Hasen-i Tüsterî hazretleri, bilhassa büyük ağabeyi Yûsuf-i Acemî’nin ve zamanında bulunan diğer âlimlerin sohbetlerinde bulunarak, zâhirî ve batınî ilimlerde büyük derece sahibi olunca, yakın ve uzak yerlerden birçok kimse ondan ilim öğrenmek, sohbetinde bulunmakla şereflenmek üzere huzûruna gelmeye başladılar. Zamanın sultânı bile onu ziyârete gelir, sohbetlerinde bulunurdu. Vekar ve heybet sahibi, ağırbaşlı, ilmi çok yüksek, ilmi ile amel edip, böylece üstün derecelerin sahibi olan çok kıymetli bir zât idi. Allahü teâlânın kulları saadete kavuşsunlar, Cehennem ateşinde yanmasınlar diye çok gayret eder, bu yolda gece-gündüz-hizmet ederdi. Diğer büyük zâtlardan birçoğuna olduğu gibi, bu zâta karşı da hased edenler, onu çekemeyenler oldu. Sohbetine koşanlar ve kendisinden istifâde edenler çoğaldıkça hasedcilerin kıskanmaları artıyor, zamanın sultânının dahî buna hürmet etmesine, ziyâretine ve sohbetlerine gitmesini bir türlü çekemiyorlardı. Devlet adamlarından ve diğer kimselerden olan hasedciler, türlü hileler, oyunlar ve iftiralarla sultânı aldatmayı başardılar. Öyle ki, sultan bunların sözlerine aldanarak, Hasen-i Tüsterî hazretlerini talebe okutmaktan men etmeyi, başka memlekete sürgün etmeyi ve onu hapsetmeyi bile düşündü. Nihâyet sultan, bu hasedcilerin önde gelenlerinden olan ve kendi veziri olan bir kimseyi, Hasen-i Tüsterî hazretlerinin dergâhını kapatmak üzere gönderdi. O da gidip dergâhın kapısını kapattı. O sırada Mısır’ın hâricinde Matariyye denilen yerde bulunan Hasen-i Tüsterî, talebeleriyle birlikte dergâha döndüklerinde, kapıyı kapalı bulup sebebini sordular. “Filân vezir kapattı” dediler, “Öyleyse biz de onun bedenindeki kapıları kapatırız” buyurdu. Bundan sonra o vezirin gözleri görmez, kulakları duymaz oldu. Ağzı, burnu kapandı. Bir şey yiyemez, nefes alamaz duruma geldi Büyük ve küçük abdestini bozamadı. Nihâyet fecî şekilde can verdi. Bu kimsenin bu hâlini görenler, Allahü teâlânın dostları olan bu büyüklere karşı gelmenin ne büyük sıkıntılara sebep olduğunu iyice anladılar. Bu büyüklere düşmanlık edenlerin âhırette çekeceği sıkıntılar o kadar çoktur ki, tahammül etmek mümkün değildir. Hasen-i Tüsterî hazretlerinin dergâhının kapısını kapatma cezası olarak vezirinin uğradığı bu korkunç hâli haber alan sultan, derhâl dergâhın kapısını açtı. Bundan sonra sultânın askerleri, Hasen-i Tüsterî’ye o kadar bağlı ve itaatkâr oldular ki, adetâ sultâna itaatten ayrılıp ona itaat eder, onun sözlerini dinler oldular.

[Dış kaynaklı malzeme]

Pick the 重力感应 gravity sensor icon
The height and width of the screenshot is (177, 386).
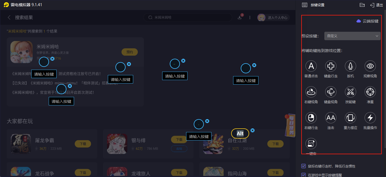pyautogui.click(x=351, y=118)
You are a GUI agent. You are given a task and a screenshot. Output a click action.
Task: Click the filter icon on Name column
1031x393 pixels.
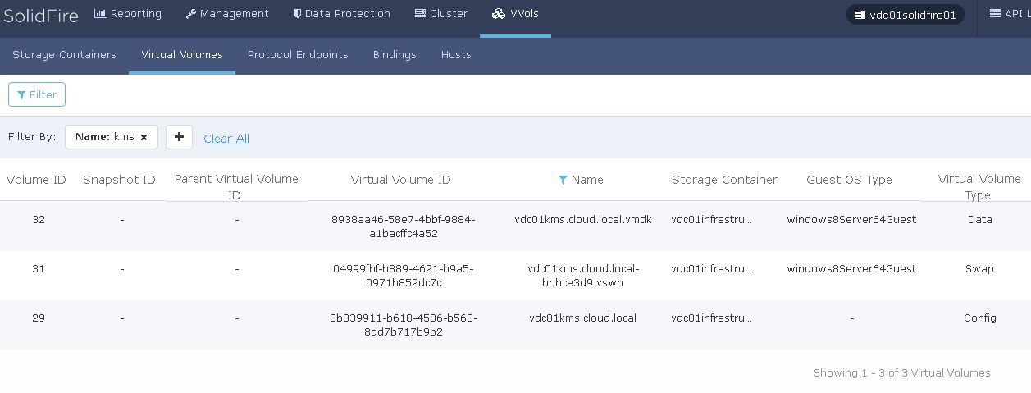point(563,180)
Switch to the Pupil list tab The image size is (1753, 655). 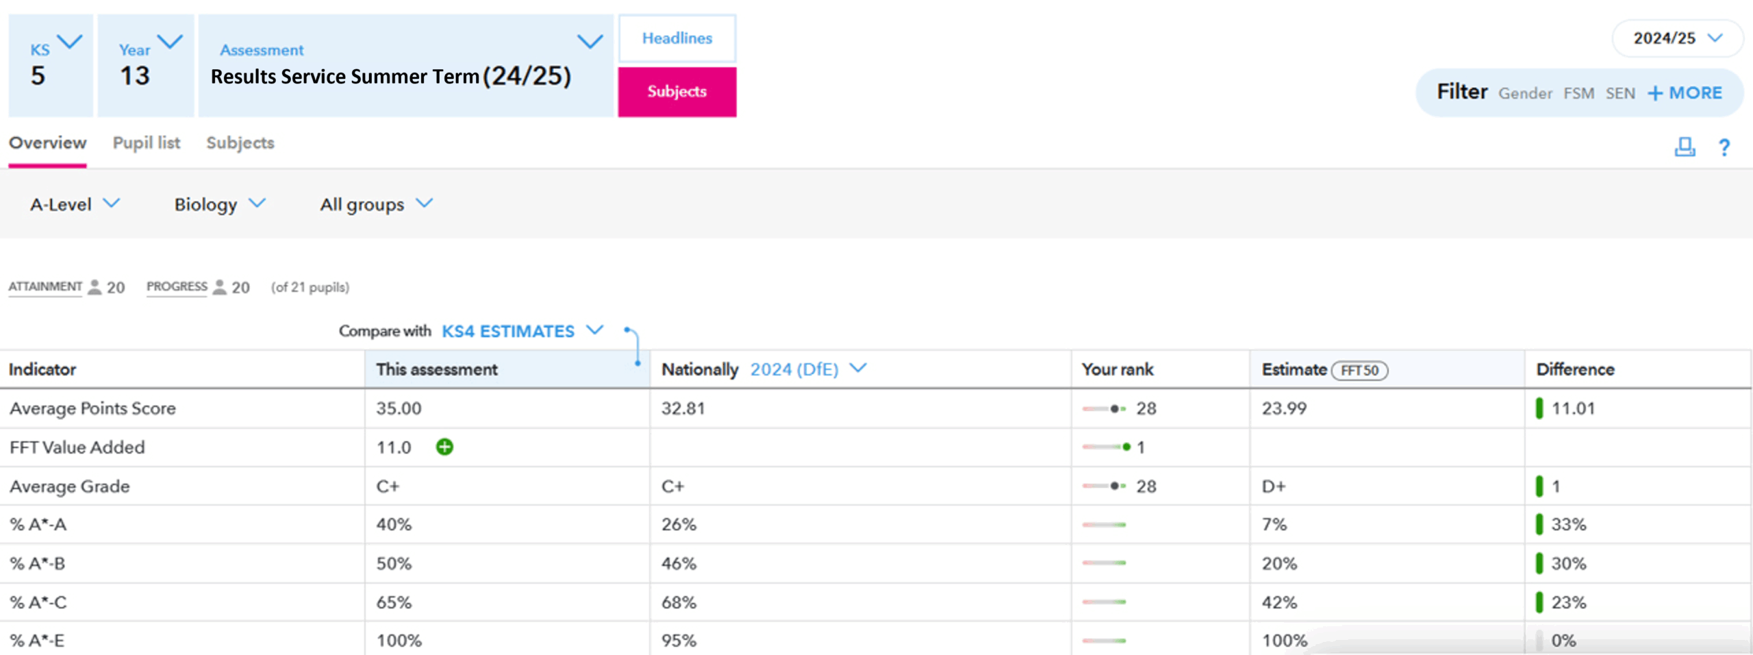coord(147,143)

İbn-i Ebi’l-Ferec isminde birisi, kendisi için büyük bir kasr (köşk) yaptırmak istemişti. Kasrı bina edeceği yer, Hasen-i Tüsterî hazretlerinin (r.a.) kabrinin, dergâhının bulunduğu yerin yanı idi. Yapacağı binanın daha geniş ve rahat olması için yerini genişletmeyi ve Hasen-i Tüsterî’nin kabrini başka yere nakletmeye karar verdi. Kabri nakletmesi için mimara emir verdi. Mimar o gece rü’yâsında, Hasen-i Tüsterî hazretlerini gördü. Hasen-i Tüsterî (r.a.) ona; “İbn-i Ebi’l-Ferec’e söyle ve bizim kabrimizi nakletmeye kalkma! Aksi hâlde biz seni naklederiz” buyurdu. Mîmâr, rü’yâsını İbn-i Ebi’l-Ferec’e anlatınca, o da; “Bunlar karışık rü’yâlardır, te’vili zordur. Bunlara i’tibâr olunmaz. Sen kabrin nakline başla!” dedi. Bu sırada yan tarafına bir nüzûl isâbet etti ve belini hiç doğrultamadı. Bu hâlde iken rûhunu teslim etti. Böylece kabir nakledilmedi.